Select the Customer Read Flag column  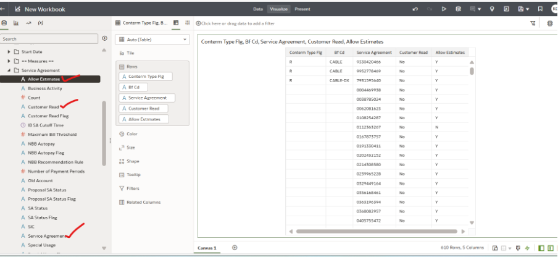click(48, 116)
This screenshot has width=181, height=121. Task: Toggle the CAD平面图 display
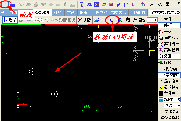[169, 99]
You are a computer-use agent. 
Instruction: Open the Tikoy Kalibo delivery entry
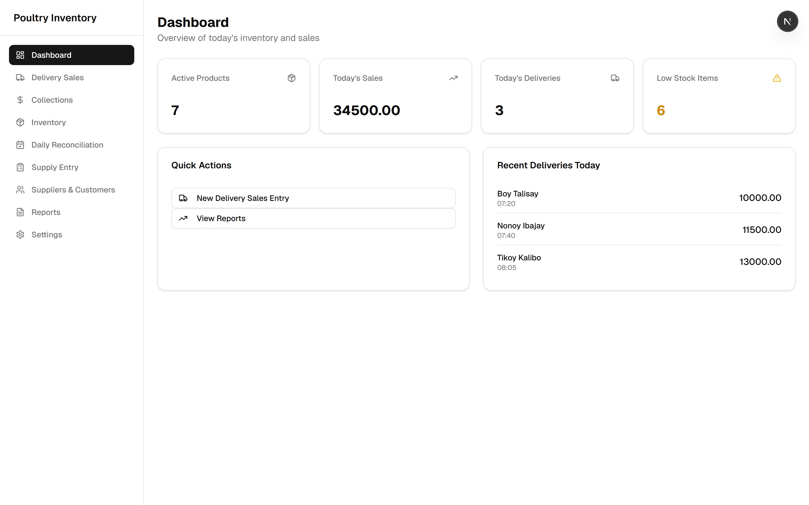click(x=639, y=262)
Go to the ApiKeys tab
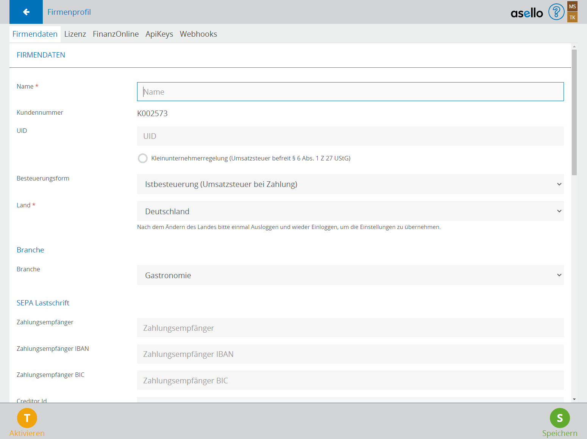587x439 pixels. coord(159,34)
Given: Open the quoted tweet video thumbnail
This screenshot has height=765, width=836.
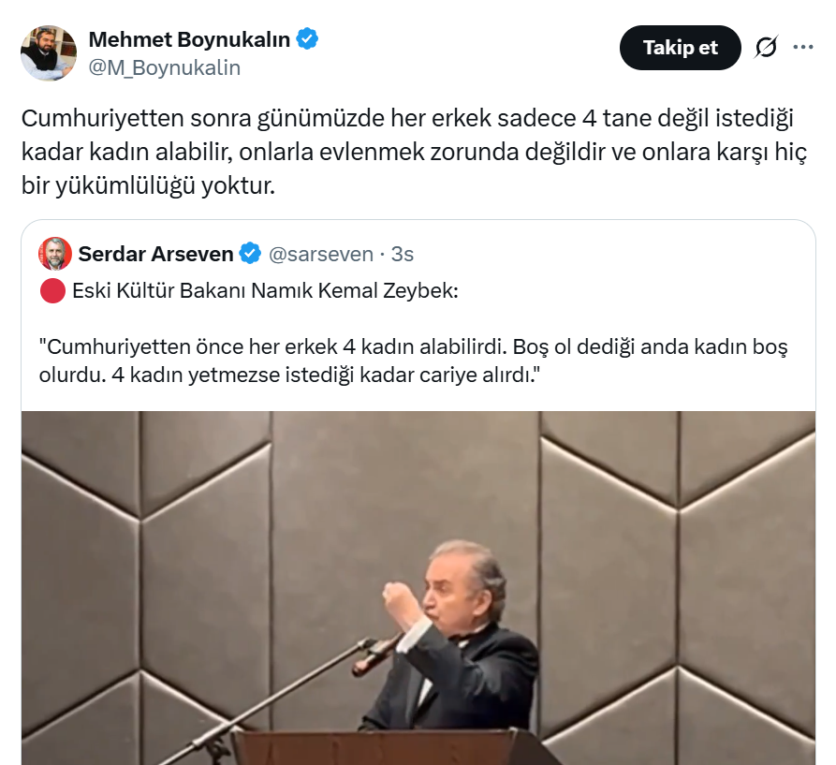Looking at the screenshot, I should click(x=418, y=587).
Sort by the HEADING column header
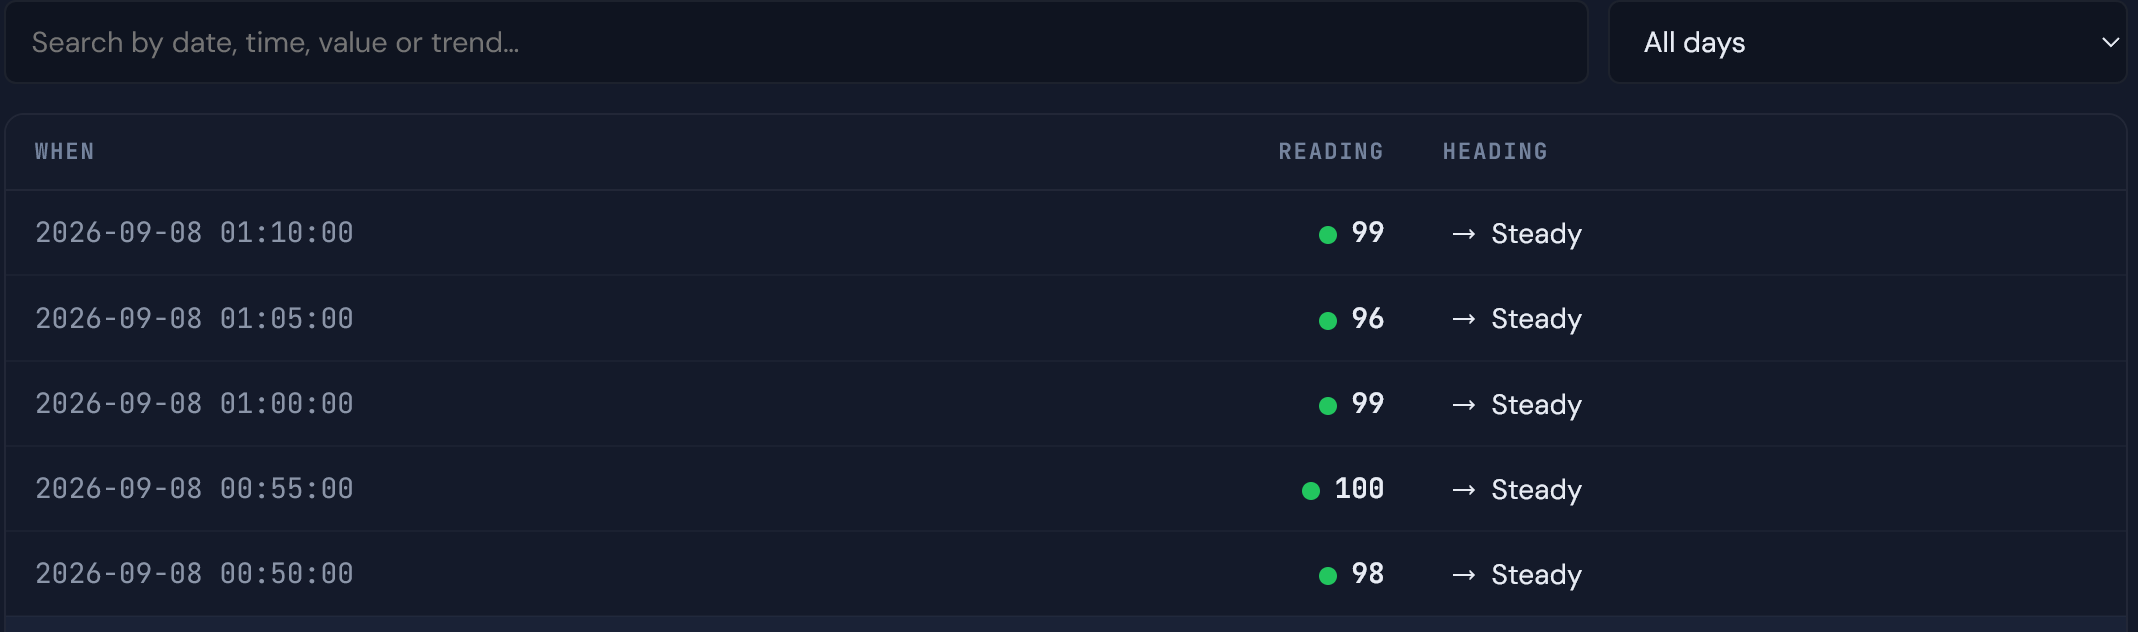The height and width of the screenshot is (632, 2138). coord(1495,151)
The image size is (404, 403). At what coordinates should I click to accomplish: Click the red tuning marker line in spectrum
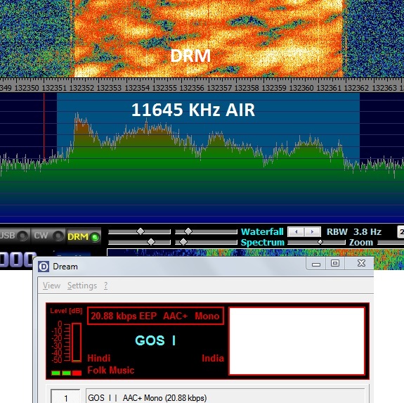(x=44, y=127)
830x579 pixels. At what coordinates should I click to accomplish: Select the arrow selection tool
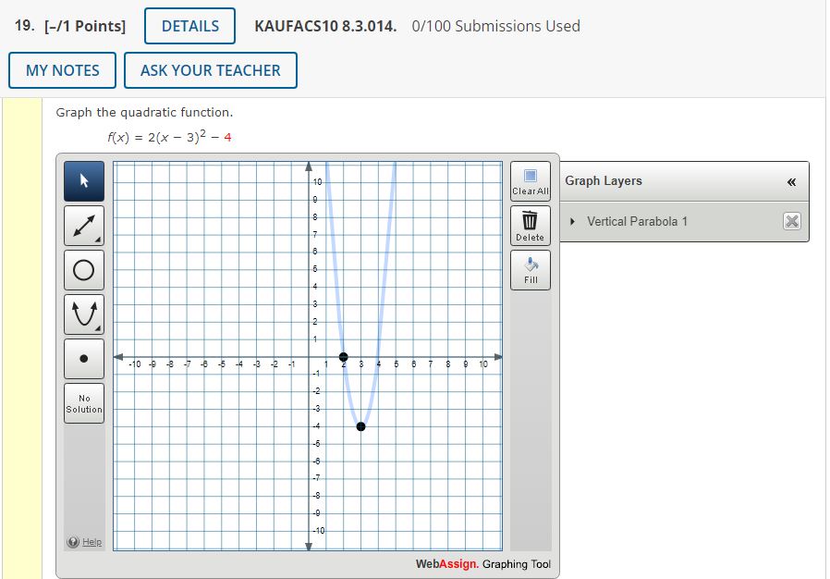83,181
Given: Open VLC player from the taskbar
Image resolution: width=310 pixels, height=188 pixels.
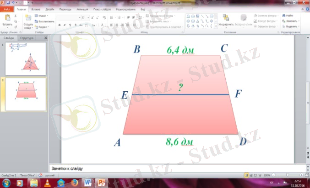Looking at the screenshot, I should (x=48, y=183).
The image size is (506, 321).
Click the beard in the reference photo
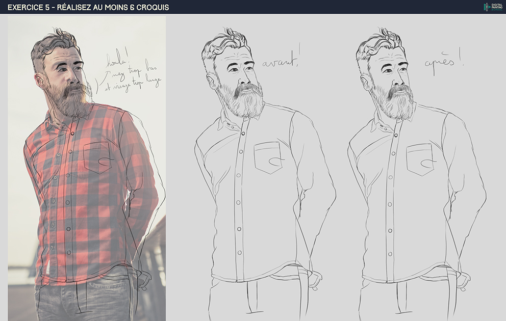pyautogui.click(x=71, y=102)
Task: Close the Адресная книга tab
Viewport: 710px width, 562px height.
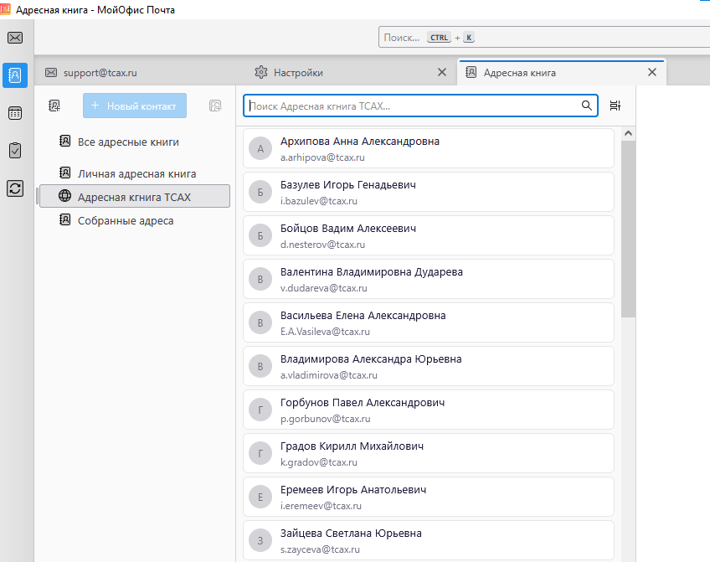Action: click(652, 73)
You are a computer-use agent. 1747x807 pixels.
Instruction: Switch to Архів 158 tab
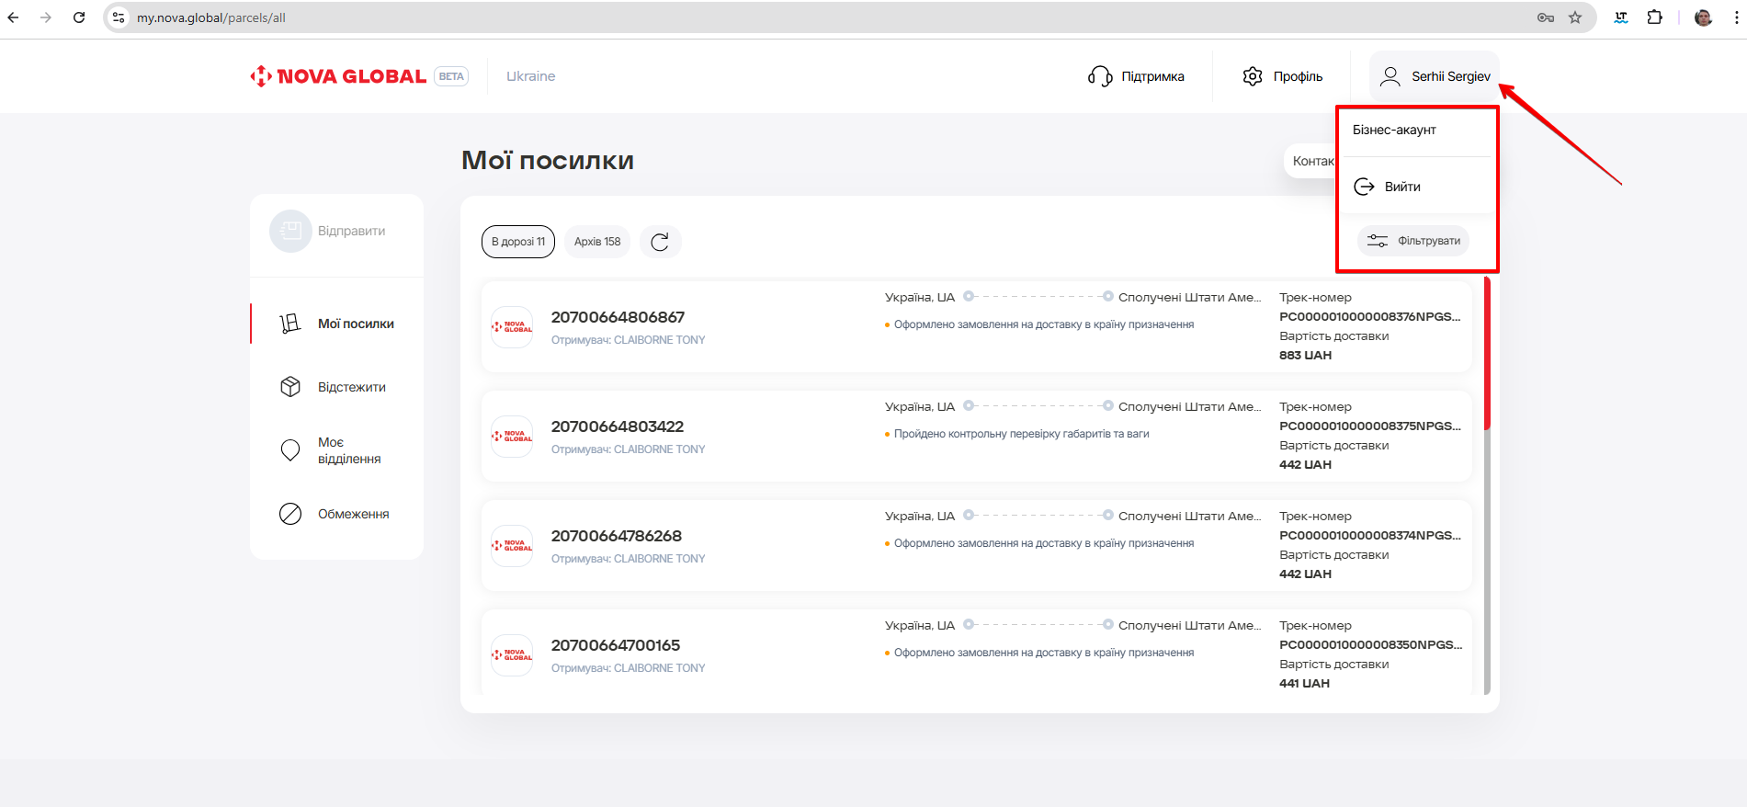point(597,242)
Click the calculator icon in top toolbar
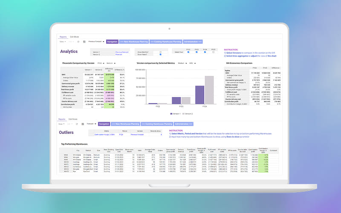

☆ ☆ ☆ ☆

From the entries, give the number of lines where the string "agent" is found, and nothing else.

### ANSWER AREA
2